▶ ABOUT THIS EXERCISE:
Write each record again exactly as it stands.

▶ DATA FOR PROCESSING:

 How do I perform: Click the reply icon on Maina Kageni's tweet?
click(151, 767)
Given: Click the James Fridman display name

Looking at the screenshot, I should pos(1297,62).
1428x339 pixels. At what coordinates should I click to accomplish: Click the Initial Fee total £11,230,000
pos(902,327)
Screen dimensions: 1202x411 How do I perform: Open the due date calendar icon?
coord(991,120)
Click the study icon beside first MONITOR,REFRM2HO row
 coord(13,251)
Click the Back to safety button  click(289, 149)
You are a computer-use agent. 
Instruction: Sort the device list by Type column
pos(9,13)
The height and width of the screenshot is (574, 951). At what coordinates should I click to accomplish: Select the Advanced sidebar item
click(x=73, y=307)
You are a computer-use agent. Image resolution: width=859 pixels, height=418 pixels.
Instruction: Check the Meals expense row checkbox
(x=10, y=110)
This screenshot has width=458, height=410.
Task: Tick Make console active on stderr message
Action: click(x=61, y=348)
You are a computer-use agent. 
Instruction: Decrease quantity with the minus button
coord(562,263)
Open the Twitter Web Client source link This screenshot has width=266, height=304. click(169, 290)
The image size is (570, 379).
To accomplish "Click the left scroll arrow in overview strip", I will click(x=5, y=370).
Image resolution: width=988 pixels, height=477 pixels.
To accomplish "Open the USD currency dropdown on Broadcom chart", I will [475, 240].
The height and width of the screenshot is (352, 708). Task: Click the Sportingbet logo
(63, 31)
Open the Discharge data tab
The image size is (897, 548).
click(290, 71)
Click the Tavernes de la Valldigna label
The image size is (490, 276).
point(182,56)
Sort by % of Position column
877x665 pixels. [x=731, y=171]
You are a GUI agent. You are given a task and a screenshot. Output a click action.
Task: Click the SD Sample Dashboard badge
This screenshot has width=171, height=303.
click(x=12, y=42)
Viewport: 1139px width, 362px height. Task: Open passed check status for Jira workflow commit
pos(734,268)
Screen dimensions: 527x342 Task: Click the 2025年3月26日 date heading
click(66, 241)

▶ OUTPUT OF THE TASK:
 How do I perform: Click the reply icon on Maina Kageni's tweet?
click(151, 767)
Given: Click the James Fridman display name

Looking at the screenshot, I should pos(1297,62).
1428x339 pixels. At what coordinates should I click to accomplish: Click the Initial Fee total £11,230,000
pos(902,327)
Screen dimensions: 1202x411 How do I perform: Open the due date calendar icon?
coord(991,120)
Click the study icon beside first MONITOR,REFRM2HO row
 coord(13,251)
Click the Back to safety button  click(289, 149)
You are a computer-use agent. 
Instruction: Sort the device list by Type column
pos(9,13)
The height and width of the screenshot is (574, 951). At what coordinates should I click to accomplish: Select the Advanced sidebar item
click(x=73, y=307)
You are a computer-use agent. Image resolution: width=859 pixels, height=418 pixels.
Instruction: Check the Meals expense row checkbox
(x=10, y=110)
This screenshot has width=458, height=410.
Task: Tick Make console active on stderr message
Action: click(x=61, y=348)
You are a computer-use agent. 
Instruction: Decrease quantity with the minus button
coord(562,263)
Open the Twitter Web Client source link This screenshot has width=266, height=304. click(169, 290)
The image size is (570, 379).
To accomplish "Click the left scroll arrow in overview strip", I will click(x=5, y=370).
Image resolution: width=988 pixels, height=477 pixels.
To accomplish "Open the USD currency dropdown on Broadcom chart", I will [475, 240].
The height and width of the screenshot is (352, 708). Task: Click the Sportingbet logo
(63, 31)
Open the Discharge data tab
The image size is (897, 548).
click(290, 71)
Click the Tavernes de la Valldigna label
The image size is (490, 276).
point(182,56)
Sort by % of Position column
877x665 pixels. [x=731, y=171]
You are a GUI agent. You are given a task and a screenshot. Output a click action.
Task: Click the SD Sample Dashboard badge
This screenshot has width=171, height=303.
click(x=12, y=42)
Viewport: 1139px width, 362px height. Task: Open passed check status for Jira workflow commit
pos(734,268)
Screen dimensions: 527x342 Task: Click the 2025年3月26日 date heading
click(66, 241)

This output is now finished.